The question caught me off-guard, not just in its meaning, but in its delivery. I’d just had dinner with my family, but instead of driving straight to my home, I stopped at my parents’ place to pick something up. I had made it into the house before my family arrived, so I was standing in the kitchen when my nephew bounded in and found me there. Usually, I would have just driven home and not been in my parents’ place at that time, so he was unaccustomed to seeing me there.
“What are you doing here?” he asked, half-wonderingly, half-accusingly.
“I… I… well, I live… I used to live here. This is still…” and then I tapered off because either he lost interest or I lost the words to explain. It was a simple question, a harmless and meaningless question from the mouth of a four-year-old, and yet it meant so much more.
A few days later my Mom e-mailed me to tell me that they were going to set up a bunk bed in my childhood bedroom for the twins, trying as diplomatically as possible to explain that my room was going to be theirs. In truth, Andy had told me as much because she’d already told him. I’d braced myself for what it would make me feel, trying to work through whatever anguish or unreasonable sense of possession I felt over the room where I’d grown up (and in which, on the occasional night of difficulty, I still found solace and safety) before the actual news was delivered. Of course, you can’t practice for pain, especially when it’s delivered by your own family.
I realize that was foolish of me. Not just to feel so hurt by the action, but to even think I held any ownership or claim to a childhood bedroom. My mother explained that there was more history to that room than my time in it, and that, in her words, “It is the season for nostalgia but these are also times for passing the torch, so to speak, for new traditions and new directions.”

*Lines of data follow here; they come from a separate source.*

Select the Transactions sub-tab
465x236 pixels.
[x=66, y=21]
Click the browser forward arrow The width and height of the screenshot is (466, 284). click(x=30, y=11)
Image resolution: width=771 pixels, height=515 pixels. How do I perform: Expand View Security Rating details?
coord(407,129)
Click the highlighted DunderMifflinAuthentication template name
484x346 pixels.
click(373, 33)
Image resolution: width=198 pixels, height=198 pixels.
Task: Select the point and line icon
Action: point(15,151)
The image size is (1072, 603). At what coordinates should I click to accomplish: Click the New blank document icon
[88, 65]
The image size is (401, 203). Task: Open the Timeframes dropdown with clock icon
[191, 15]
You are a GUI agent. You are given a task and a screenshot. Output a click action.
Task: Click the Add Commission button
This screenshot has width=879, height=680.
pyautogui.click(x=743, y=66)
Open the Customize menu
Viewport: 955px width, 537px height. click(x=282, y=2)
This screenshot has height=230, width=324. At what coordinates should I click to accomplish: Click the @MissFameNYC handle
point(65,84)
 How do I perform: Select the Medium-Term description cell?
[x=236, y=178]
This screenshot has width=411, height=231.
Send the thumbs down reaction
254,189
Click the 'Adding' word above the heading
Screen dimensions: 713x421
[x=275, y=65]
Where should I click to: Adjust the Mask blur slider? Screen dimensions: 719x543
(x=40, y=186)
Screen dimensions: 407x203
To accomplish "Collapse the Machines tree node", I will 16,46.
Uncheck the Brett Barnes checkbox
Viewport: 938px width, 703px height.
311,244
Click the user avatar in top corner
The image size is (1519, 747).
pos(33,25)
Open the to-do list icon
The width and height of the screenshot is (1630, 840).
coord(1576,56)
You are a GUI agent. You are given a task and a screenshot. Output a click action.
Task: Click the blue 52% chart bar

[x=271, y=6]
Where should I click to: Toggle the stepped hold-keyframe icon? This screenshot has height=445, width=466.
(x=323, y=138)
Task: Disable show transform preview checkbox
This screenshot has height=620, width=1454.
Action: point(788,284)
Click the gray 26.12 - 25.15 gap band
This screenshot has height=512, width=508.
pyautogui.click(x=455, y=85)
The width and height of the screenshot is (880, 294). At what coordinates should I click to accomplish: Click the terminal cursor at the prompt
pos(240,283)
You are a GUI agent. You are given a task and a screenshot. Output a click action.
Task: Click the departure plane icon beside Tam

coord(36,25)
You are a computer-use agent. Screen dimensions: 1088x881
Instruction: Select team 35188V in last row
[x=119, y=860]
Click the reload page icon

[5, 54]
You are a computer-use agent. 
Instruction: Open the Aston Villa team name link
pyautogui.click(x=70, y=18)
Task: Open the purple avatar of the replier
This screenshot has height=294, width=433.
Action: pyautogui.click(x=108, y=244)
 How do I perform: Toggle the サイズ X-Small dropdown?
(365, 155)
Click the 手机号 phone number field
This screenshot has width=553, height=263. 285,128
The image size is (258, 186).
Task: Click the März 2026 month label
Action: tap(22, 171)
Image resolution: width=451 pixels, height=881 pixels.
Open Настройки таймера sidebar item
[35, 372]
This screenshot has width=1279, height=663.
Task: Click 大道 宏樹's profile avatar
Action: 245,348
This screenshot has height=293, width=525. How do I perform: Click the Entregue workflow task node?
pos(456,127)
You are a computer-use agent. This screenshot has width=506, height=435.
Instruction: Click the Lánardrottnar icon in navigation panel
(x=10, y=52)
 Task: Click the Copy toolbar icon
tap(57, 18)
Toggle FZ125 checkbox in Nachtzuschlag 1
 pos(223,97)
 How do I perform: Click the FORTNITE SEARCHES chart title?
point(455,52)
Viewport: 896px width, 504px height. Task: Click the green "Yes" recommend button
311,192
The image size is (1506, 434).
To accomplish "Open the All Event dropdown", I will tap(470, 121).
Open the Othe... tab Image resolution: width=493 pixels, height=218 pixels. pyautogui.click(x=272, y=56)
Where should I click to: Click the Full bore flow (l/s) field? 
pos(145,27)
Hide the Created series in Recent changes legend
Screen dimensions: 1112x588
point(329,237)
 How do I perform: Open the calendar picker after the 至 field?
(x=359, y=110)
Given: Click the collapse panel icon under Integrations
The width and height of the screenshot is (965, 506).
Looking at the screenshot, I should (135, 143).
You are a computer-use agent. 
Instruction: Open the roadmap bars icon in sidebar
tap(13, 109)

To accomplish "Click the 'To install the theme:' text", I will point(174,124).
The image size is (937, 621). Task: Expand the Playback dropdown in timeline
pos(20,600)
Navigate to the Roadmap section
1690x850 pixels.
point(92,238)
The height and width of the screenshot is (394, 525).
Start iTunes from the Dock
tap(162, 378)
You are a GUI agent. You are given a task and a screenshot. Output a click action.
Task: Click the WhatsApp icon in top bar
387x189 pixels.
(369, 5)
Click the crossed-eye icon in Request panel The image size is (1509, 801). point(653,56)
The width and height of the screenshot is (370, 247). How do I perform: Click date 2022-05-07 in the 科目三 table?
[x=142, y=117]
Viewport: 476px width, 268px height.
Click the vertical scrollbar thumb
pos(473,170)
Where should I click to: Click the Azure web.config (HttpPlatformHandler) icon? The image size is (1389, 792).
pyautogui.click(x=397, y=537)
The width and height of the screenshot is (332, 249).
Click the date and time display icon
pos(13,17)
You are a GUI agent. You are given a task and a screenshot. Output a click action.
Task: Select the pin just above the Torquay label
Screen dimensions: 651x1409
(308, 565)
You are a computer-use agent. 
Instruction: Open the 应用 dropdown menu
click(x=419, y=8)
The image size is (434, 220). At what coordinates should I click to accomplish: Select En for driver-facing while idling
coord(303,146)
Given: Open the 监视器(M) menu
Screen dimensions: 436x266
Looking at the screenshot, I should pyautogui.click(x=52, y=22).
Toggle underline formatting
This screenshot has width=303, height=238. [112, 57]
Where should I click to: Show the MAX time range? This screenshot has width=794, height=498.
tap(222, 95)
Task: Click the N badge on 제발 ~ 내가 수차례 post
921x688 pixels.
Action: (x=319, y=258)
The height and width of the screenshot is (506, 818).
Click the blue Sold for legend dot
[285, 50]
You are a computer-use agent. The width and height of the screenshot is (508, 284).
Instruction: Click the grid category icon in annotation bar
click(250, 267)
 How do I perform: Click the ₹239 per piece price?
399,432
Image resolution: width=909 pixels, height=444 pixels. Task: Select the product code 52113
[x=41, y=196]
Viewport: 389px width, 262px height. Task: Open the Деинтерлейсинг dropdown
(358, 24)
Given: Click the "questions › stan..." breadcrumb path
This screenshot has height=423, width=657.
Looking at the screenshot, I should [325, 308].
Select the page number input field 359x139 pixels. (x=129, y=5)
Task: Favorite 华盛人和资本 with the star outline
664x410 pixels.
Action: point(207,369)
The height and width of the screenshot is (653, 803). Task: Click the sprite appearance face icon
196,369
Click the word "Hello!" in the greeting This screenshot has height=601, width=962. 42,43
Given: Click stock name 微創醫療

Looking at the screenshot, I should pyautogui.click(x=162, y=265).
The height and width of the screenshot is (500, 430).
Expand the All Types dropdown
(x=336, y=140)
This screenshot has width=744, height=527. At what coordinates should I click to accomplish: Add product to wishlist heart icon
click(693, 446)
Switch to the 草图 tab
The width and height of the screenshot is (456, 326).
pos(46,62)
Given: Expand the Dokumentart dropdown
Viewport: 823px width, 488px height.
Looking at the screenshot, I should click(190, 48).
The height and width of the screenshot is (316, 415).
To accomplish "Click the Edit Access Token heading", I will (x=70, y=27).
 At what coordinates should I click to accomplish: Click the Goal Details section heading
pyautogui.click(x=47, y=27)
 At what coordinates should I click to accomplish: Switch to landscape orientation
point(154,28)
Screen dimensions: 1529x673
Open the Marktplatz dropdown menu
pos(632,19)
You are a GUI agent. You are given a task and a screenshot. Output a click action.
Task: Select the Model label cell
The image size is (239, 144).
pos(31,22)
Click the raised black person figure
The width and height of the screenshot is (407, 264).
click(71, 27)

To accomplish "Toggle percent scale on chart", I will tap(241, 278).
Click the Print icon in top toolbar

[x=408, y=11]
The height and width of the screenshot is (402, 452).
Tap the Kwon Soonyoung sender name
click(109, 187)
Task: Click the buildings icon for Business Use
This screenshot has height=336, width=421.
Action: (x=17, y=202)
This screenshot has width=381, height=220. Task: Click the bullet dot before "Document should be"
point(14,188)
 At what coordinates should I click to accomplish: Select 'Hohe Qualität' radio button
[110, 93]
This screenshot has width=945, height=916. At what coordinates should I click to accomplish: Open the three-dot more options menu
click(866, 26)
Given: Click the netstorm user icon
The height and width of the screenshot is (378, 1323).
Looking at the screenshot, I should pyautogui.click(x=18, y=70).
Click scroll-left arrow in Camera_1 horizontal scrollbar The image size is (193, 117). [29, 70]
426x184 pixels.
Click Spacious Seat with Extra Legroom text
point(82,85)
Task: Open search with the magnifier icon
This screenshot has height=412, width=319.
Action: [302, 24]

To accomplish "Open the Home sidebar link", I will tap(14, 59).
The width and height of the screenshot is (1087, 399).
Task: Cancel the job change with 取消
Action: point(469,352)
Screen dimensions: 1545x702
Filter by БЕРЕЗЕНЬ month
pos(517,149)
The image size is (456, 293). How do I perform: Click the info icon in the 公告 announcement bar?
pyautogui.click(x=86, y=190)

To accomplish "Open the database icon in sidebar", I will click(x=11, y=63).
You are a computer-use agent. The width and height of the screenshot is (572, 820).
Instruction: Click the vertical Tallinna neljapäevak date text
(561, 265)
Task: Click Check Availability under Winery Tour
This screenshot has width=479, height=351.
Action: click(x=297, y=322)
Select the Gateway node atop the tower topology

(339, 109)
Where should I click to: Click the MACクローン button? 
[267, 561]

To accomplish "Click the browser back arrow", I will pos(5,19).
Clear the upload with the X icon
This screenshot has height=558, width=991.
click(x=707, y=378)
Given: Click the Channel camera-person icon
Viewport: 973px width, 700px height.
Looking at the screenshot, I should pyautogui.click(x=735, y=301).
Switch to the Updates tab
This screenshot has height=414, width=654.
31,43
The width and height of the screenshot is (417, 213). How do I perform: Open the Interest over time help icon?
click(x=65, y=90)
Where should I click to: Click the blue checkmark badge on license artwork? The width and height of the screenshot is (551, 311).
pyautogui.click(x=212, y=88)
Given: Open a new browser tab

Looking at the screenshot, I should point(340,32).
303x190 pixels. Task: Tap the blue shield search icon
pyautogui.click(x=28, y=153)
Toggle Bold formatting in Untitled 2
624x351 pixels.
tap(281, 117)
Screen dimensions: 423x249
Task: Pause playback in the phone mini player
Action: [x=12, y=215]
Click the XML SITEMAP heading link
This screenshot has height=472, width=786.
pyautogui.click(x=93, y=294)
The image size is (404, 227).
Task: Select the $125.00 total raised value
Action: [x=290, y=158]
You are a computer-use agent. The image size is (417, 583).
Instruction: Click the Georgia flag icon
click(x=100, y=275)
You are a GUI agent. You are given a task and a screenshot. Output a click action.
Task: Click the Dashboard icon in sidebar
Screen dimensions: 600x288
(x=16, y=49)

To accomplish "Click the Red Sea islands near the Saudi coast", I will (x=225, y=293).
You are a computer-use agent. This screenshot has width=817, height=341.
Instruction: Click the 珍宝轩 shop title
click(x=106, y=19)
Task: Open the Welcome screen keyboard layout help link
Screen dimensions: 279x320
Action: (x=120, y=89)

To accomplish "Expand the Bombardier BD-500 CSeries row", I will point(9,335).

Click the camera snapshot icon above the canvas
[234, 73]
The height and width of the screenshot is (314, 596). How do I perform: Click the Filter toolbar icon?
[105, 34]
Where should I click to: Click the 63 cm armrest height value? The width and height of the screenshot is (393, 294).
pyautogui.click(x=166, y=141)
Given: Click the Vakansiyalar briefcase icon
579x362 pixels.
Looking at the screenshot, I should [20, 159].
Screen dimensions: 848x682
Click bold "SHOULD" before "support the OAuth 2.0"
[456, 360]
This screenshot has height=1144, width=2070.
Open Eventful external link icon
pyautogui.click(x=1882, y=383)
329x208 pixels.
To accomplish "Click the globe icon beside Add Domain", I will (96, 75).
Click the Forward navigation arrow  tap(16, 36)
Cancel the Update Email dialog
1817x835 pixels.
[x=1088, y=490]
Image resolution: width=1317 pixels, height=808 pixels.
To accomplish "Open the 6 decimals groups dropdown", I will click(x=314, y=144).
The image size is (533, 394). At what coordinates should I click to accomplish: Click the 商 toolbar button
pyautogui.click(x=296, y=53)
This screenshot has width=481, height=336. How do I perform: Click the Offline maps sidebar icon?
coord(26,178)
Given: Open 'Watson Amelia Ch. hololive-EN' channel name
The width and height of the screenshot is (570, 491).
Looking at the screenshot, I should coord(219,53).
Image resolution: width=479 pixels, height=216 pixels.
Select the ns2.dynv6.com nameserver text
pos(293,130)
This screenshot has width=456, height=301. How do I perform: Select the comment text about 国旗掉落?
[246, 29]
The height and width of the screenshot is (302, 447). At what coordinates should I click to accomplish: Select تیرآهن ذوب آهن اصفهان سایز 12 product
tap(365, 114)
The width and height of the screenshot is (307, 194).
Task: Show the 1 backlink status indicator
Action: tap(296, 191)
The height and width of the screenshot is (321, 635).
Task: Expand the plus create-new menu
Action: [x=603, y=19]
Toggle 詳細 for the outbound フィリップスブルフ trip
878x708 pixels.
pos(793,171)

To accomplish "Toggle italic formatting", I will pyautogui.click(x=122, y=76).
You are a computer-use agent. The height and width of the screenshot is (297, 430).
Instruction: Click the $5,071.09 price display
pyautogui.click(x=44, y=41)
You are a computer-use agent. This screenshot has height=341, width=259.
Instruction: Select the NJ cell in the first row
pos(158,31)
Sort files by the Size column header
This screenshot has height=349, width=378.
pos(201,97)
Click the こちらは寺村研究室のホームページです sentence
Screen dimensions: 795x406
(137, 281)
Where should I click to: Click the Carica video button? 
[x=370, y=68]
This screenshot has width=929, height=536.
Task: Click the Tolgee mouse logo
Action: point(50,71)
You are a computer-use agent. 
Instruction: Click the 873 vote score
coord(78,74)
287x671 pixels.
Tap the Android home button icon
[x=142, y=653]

I felt foolish for feeling so hurt. She was right. My brother lives there. His children live there. My parents live there. The only family member who doesn’t live there is me. It’s only fitting that I should not have a room or place of my own in that house. In truth, I haven’t felt part of that home in years, and it’s as much my fault as anyone else’s.
Like my mother, I remember every incarnation that room went through as I grew up. I remember when I was old enough to ask for a change in the wall-paper – it had been a striped background with blue soldiers ever since I could remember – and in a last-ditch effort to win over my father I chose a new pattern of horses with a border of a horse race – hoping that his love of OTB and betting on horses would somehow translate to a new love of his first-born son. Following his lackluster reception, I think I gave up on trying to make him proud, or even trying to get him to like me in such blatant, pandering ways. (In his defense, I don’t think I was a very likable child.)
But before that, my parents had kissed me goodnight there. In the days before I grew into whatever it was that made people draw back, into whatever off-putting version of myself that kept love at bay, that made people hesitate and pause, I’d been loved – unconditionally, unquestionably, undeniably loved. That sort of love comes, if we’re lucky, once or twice in our lives – and, if we’re very lucky, it starts in childhood. That was what I remember most about that room – not the soldiers or the horses or the pattern of the air-duct grate – it was the love.
That’s why it was hard to let go. Part of me thought there was still some remnant of the boy that I was still inside me, still worthy of that kind of unconditional love. Part of me thought if I held on to that room, there would still be a chance to unlock that love again. But I was wrong.
It’s time for two other children to get that love. I hope they can hang onto it longer than I could.